Print out the full listing exactly as it reads.
------
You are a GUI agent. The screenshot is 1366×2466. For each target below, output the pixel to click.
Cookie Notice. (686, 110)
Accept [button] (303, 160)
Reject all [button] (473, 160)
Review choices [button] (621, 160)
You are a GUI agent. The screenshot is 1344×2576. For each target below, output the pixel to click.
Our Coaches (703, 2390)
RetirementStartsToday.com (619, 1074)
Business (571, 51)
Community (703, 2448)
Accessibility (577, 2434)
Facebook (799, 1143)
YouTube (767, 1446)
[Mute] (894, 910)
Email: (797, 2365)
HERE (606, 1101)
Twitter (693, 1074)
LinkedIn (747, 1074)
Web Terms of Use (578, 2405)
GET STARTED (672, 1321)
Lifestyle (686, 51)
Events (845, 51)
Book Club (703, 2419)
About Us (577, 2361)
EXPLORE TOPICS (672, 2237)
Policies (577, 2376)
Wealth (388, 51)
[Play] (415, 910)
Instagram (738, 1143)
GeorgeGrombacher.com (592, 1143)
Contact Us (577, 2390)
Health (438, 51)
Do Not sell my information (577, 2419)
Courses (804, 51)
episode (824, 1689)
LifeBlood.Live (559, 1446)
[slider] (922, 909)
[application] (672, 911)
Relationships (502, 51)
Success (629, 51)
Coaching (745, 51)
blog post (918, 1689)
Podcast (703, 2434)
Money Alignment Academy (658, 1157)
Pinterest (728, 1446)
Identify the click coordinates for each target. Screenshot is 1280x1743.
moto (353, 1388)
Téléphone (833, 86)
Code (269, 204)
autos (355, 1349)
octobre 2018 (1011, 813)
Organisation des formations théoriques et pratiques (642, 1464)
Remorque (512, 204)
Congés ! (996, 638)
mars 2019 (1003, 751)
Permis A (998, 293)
------
* _TASK OUTPUT_:
You are a GUI agent. The screenshot is 1366×2466. For each target below, output the pixel to click.
Cookie Notice. (686, 110)
Accept [button] (303, 160)
Reject all [button] (473, 160)
Review choices [button] (621, 160)
You are a GUI agent. The screenshot is 1344×2576. For each target below, output the pixel to click.
Our Coaches (703, 2390)
RetirementStartsToday.com (619, 1074)
Business (571, 51)
Community (703, 2448)
Accessibility (577, 2434)
Facebook (799, 1143)
YouTube (767, 1446)
[Mute] (894, 910)
Email: (797, 2365)
HERE (606, 1101)
Twitter (693, 1074)
LinkedIn (747, 1074)
Web Terms of Use (578, 2405)
GET STARTED (672, 1321)
Lifestyle (686, 51)
Events (845, 51)
Book Club (703, 2419)
About Us (577, 2361)
EXPLORE TOPICS (672, 2237)
Policies (577, 2376)
Wealth (388, 51)
[Play] (415, 910)
Instagram (738, 1143)
GeorgeGrombacher.com (592, 1143)
Contact Us (577, 2390)
Health (438, 51)
Do Not sell my information (577, 2419)
Courses (804, 51)
episode (824, 1689)
LifeBlood.Live (559, 1446)
[slider] (922, 909)
[application] (672, 911)
Relationships (502, 51)
Success (629, 51)
Coaching (745, 51)
blog post (918, 1689)
Podcast (703, 2434)
Money Alignment Academy (658, 1157)
Pinterest (728, 1446)
Identify the click coordinates for each target. Screenshot is 1280x1743.
moto (353, 1388)
Téléphone (833, 86)
Code (269, 204)
autos (355, 1349)
octobre 2018 (1011, 813)
Organisation des formations théoriques et pratiques (642, 1464)
Remorque (512, 204)
Congés ! (996, 638)
mars 2019 (1003, 751)
Permis A (998, 293)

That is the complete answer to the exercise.